O mal-estar se agrava na faixa “Quem Sou Eu”, na qual Sujera e Tristo apresenta um sujeito em um processo de fragmentação identitária, uma espécie de abismo subjetivo que frequentemente o mesmo é lançado. Em tempos pós-modernos nos quais definições, classificações e rotulações são obsoletas, a mercantilização das identidades provoca fascínios de estabilidade e plenitude ilusória em alguns, porém frustrações e neuroses em outros. Os demônios do sucesso e do fracasso atormentam de maneira assustadora aqueles que possuem a consciência das regras dos jogos de poder, que limitam, normatizam, disciplinam e oprimem. A track é um diagnóstico da nossa loucura cotidiana que aprendemos a medicar com gratificações substitutivas, nos termos de Freud, transformando a sarjeta em um templo de busca pela redenção. Aqui a sociedade é que torna o indivíduo imundo com sua própria merda.

────────────────

Atividade 1 – Transcreva do trecho sobre a faixa “Quem Sou Eu” tudo o que vai desde "O mal-estar se" até "sua própria merda.".
Atividade 2 – De acordo com o trecho sobre a faixa “Quem Sou Eu”, com o que aprendemos a medicar a nossa loucura cotidiana?

Itens de um conjunto de dados:
────────────────

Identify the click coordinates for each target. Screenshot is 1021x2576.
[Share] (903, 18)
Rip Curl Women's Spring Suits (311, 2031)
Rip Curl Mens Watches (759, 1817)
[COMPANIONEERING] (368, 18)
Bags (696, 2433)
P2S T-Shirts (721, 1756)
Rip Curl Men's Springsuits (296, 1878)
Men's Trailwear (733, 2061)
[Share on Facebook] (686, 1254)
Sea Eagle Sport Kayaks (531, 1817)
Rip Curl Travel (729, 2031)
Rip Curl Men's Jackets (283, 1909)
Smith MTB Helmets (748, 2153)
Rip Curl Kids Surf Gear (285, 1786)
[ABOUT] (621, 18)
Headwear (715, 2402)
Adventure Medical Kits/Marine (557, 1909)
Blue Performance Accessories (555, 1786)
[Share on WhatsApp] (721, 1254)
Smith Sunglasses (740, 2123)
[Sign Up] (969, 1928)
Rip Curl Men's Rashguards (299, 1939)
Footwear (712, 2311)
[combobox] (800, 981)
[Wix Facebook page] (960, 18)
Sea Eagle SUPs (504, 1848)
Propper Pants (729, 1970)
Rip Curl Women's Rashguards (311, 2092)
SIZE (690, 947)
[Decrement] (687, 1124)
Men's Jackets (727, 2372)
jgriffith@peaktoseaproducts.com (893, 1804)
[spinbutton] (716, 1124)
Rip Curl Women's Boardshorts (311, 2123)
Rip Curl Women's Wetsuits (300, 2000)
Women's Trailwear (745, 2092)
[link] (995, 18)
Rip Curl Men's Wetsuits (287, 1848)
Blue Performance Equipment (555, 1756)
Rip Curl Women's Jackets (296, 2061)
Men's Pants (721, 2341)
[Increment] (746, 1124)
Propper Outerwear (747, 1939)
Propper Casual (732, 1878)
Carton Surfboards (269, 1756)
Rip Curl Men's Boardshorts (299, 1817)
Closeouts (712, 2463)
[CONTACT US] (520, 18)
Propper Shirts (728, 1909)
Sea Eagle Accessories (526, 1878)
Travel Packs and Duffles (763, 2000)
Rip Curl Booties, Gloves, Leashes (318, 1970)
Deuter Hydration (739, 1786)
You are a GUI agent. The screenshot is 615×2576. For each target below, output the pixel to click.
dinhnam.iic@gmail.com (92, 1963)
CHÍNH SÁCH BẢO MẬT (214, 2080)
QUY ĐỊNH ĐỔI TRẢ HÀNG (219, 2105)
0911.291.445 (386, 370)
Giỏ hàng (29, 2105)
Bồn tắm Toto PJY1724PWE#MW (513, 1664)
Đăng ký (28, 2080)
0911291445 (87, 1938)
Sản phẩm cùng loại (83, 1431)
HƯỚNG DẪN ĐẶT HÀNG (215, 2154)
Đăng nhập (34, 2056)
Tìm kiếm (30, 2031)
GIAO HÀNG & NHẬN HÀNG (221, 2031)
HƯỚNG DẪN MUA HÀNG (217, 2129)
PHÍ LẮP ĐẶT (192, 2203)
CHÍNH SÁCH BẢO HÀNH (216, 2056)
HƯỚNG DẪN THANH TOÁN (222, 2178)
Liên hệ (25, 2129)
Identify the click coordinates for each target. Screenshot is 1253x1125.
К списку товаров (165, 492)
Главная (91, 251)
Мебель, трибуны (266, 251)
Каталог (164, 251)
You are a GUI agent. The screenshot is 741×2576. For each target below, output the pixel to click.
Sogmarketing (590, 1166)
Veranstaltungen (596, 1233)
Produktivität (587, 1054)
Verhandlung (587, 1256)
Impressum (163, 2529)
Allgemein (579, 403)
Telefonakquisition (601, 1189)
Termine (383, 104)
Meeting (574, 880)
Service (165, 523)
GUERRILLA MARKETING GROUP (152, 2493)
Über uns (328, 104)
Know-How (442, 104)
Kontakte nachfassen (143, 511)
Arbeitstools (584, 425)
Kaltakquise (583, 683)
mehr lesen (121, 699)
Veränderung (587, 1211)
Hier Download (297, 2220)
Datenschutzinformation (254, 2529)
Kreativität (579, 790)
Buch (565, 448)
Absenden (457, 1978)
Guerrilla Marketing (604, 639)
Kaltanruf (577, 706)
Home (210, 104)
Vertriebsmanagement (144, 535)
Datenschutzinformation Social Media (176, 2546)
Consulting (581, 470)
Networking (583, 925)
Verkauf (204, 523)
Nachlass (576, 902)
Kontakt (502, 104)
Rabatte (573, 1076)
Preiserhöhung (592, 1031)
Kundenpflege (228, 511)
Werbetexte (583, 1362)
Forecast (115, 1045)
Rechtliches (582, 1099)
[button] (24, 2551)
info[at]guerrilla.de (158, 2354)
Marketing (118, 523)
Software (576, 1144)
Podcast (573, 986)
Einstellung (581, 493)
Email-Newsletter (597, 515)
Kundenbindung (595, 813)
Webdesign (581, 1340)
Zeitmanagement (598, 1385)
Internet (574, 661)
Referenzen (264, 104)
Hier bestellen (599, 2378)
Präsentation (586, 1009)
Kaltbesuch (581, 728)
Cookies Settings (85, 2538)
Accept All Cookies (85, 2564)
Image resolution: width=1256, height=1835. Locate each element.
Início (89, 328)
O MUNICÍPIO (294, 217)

────────────────

Sua resposta 1 –
O mal-estar se agrava na faixa “Quem Sou Eu”, na qual Sujera e Tristo apresenta um sujeito em um processo de fragmentação identitária, uma espécie de abismo subjetivo que frequentemente o mesmo é lançado. Em tempos pós-modernos nos quais definições, classificações e rotulações são obsoletas, a mercantilização das identidades provoca fascínios de estabilidade e plenitude ilusória em alguns, porém frustrações e neuroses em outros. Os demônios do sucesso e do fracasso atormentam de maneira assustadora aqueles que possuem a consciência das regras dos jogos de poder, que limitam, normatizam, disciplinam e oprimem. A track é um diagnóstico da nossa loucura cotidiana que aprendemos a medicar com gratificações substitutivas, nos termos de Freud, transformando a sarjeta em um templo de busca pela redenção. Aqui a sociedade é que torna o indivíduo imundo com sua própria merda.

Sua resposta 2 – Com gratificações substitutivas.